1. Academic Validation
  2. MG-101, a cysteine protease inhibitor identified through high-throughput screening, exhibits in vivo efficacy and synergy with remdesivir against SARS-CoV-2

MG-101, a cysteine protease inhibitor identified through high-throughput screening, exhibits in vivo efficacy and synergy with remdesivir against SARS-CoV-2

  • Biomed Pharmacother. 2026 Mar:196:119076. doi: 10.1016/j.biopha.2026.119076.
Jinyeong Heo 1 Soonju Park 1 Honggun Lee 1 Yeonguk Jeon 1 Sangeun Jeon 2 Dawoon Lee 2 Inhee Choi 3 Young Mi Kim 3 Ju Hwan Jeong 4 Seong Cheol Min 5 Min-Suk Song 5 Seungtaek Kim 2 David Shum 1 Jiho Kim 6
Affiliations

Affiliations

  • 1 Screening Platform Laboratory, Institut Pasteur Korea, Gyeonggi-do, Republic of Korea.
  • 2 Zoonotic Virus Laboratory, Institut Pasteur Korea, Gyeonggi-do, Republic of Korea.
  • 3 AI Drug Discovery Laboratory, Institut Pasteur Korea, Gyeonggi-do, Republic of Korea.
  • 4 College of Medicine and Medical Research Institute, Chungbuk National University, Cheongju-si, Republic of Korea; Functional Biomaterial Research Center, Korea Research Institute of Bioscience and Biotechnology, Jeongeup-si, Republic of Korea.
  • 5 College of Medicine and Medical Research Institute, Chungbuk National University, Cheongju-si, Republic of Korea.
  • 6 Screening Platform Laboratory, Institut Pasteur Korea, Gyeonggi-do, Republic of Korea.
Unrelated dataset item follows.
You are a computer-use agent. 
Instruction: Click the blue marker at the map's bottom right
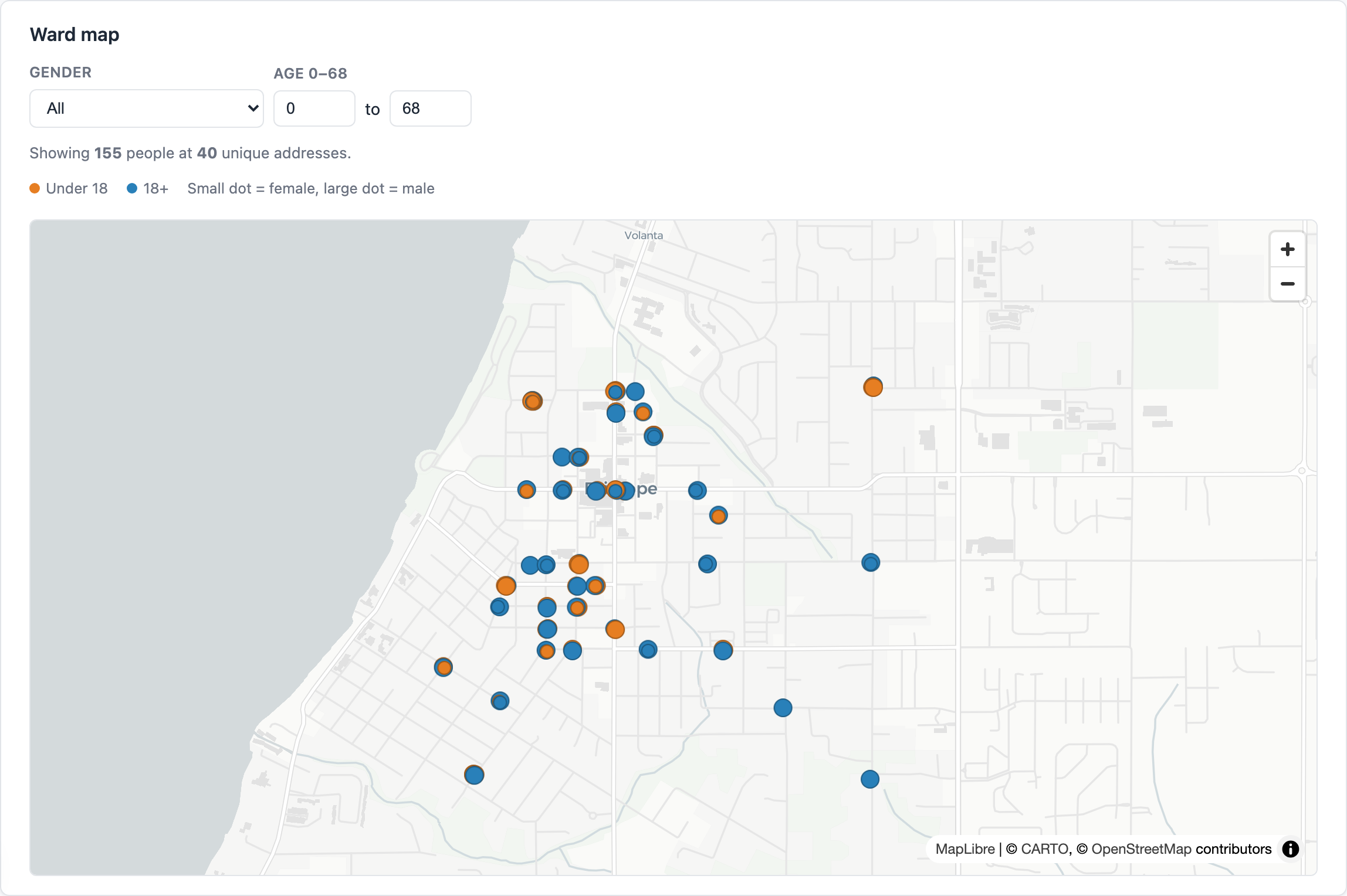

Electronic address: [email protected].
Abstract

The COVID-19 pandemic caused by severe acute respiratory syndrome coronavirus 2 (SARS-CoV-2) has underscored the need for broad and potent Antiviral agents. Although overall disease severity has diminished, the persistent risk of reinfection highlights the continued demand for novel therapeutic options. In this study, we performed an image-based high-throughput screening campaign of 11,030 small molecules-including nucleoside analogs, known antivirals, and diverse bioactives-to identify inhibitors of SARS-CoV-2 Infection. Using an immunofluorescence assay that quantified Viral Proteins and assessed cell viability by Hoechst nuclear staining, we identified 97 primary hits in infected Vero cells. Dose-response evaluation confirmed 18 compounds active against both ancestral and Omicron variants, and subsequent validation in human lung cell lines (A549-hACE2-TMPRSS2 and Calu-3) highlighted multiple cysteine Protease Inhibitors as strong Antiviral candidates. Among these, MG-101 emerged as a potent cysteine protease inhibitor with favorable pharmacokinetics, metabolic stability, and robust in vivo Antiviral efficacy. Docking analysis and enzymatic assays demonstrated that MG-101 inhibits the SARS-CoV-2 3CL protease, and combination studies revealed in vitro synergistic Antiviral activity with remdesivir. Together, these findings establish MG-101 as a potential therapeutic lead for COVID-19 and illustrate the value of image-based high-throughput screening for accelerating Antiviral drug discovery.

Keywords

3CL protease inhibitor; Antiviral activity; High-throughput Screening (HTS); MG-101; SARS-CoV-2; Synergistic effect; in vivo efficacy.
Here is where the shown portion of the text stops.